I would go with the V35, but I am biased.. You don't 'need' to replace the stereo, but if it fails, the cost of repair can make replacement a viable option. with your overall budget, you will probably be looking at an early '00 coupe. Possibly a 2003, but depending on KM, you may get a newer model. Unfortunately it is the early models that had the most problems with the stereo. Factory stereo repair is often in the $600 area. Fitting an aftermarket Head unit involves replacing the existing fascia and AC controls, which you are looking around $300-$400 before you even factor in the head unit. If you buy a car with the Bose audio system, add a bit more to that figure.

I replaced my head unit with one from an Infiniti G35 (US equivalent of the V35), it plays back MP3 CDs, and doesn't need a band expander to make the radio work here. You can pick one of these up for around $200 on the US forums, and they are a straight swap. But they will be 2nd hand, so there are no guarantees..

Insurance will be high, but that is typical of any import. General servicing shouldn't be excessive. But if anything fails, parts can be $$$$. You can import parts from USA for reasonable prices, but you need to be willing to wait for postage..

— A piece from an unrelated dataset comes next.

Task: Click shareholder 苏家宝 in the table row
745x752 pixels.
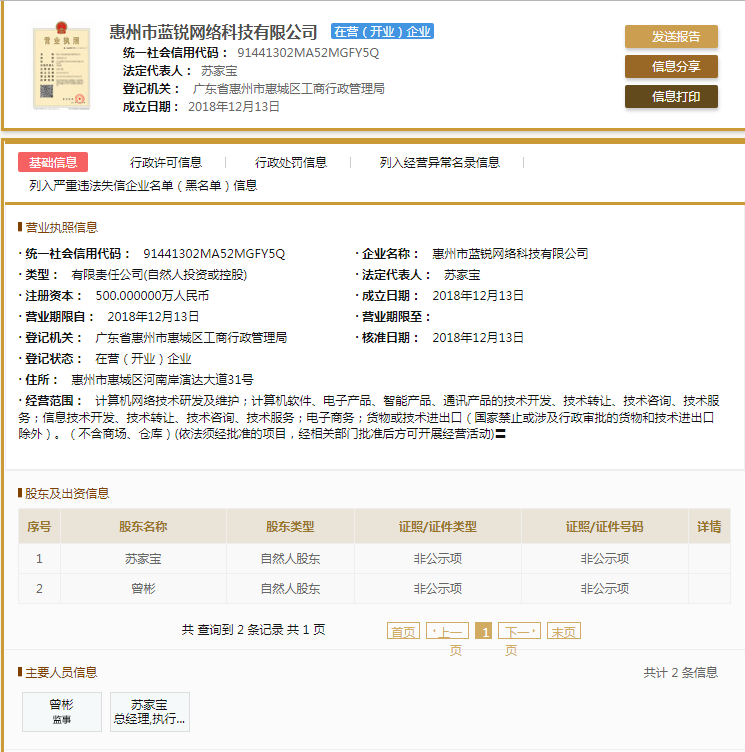Action: (143, 559)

As for fuel economy.. somehow the VQ35 engine has received a bad rap in this area and I am not sure why? My 350gt 6sp sedan achieves around 12L/100km in the city. My wife drives a J31 maxima which also runs a VQ35 and it gets about 13L/100km, all city driving with a lot of short trips. Considering my parents 4cyl camry achieves about 15L/100km in the same conditions, and my Brother-in-Law's 3.0 SIDI commodore gets about 14.7L/100km. I would say fuel economy is quite good. If you are doing a mix of city and highway driving, you should be seeing figures around 10L/100km.

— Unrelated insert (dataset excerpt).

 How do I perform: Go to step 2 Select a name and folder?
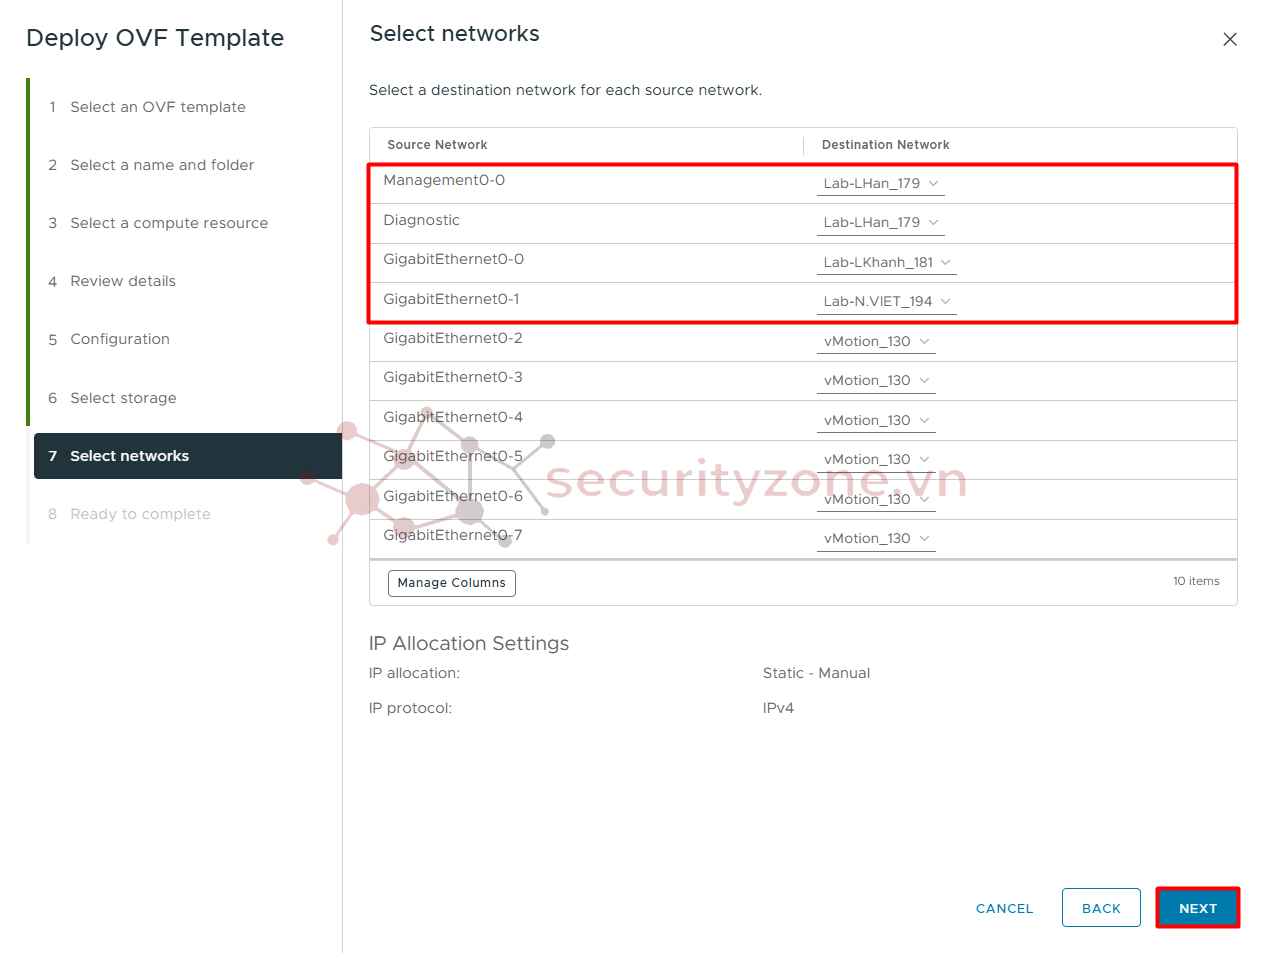tap(162, 165)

I have to agree with Greg. As long as you stay under 3000revs the fuel economy of the V35 is quite good. But do take note as soon as you start smashing gears the car knows you want to drive fast and changes how it guzzles fuel accordingly. I was in your place once, my other options were the Mazda RX8 or the EVO. It's a close call. I suggest doing some trial runs and see what feels best. The V35 runs real smooth but has a real heavy clutch. I would guess the WRX is on par with the EVO and has rock hard suspension, is super fast, but is owned by every man and his dog + fakes. As for the Mazdas, well they are common cars. Hope that helps.

Manuel

Edited by Yin_Sun

V35 is by far the best option.

The rest are just fast versions of normal cars.

WRX - boring

MPS3 - very fast but front wheel drive. You feel nervous every time you put your foot down because it feels like the front end is going to rip off. They tend to brake engine mounts too.

MPS6 - boring - same engine as the 3 but a lot heavier.

GTI - Never tried one. But at the end of the day its just another hatch back - boring.

As for fuel economy.. somehow the VQ35 engine has received a bad rap in this area and I am not sure why? My 350gt 6sp sedan achieves around 12L/100km in the city. My wife drives a J31 maxima which also runs a VQ35 and it gets about 13L/100km, all city driving with a lot of short trips.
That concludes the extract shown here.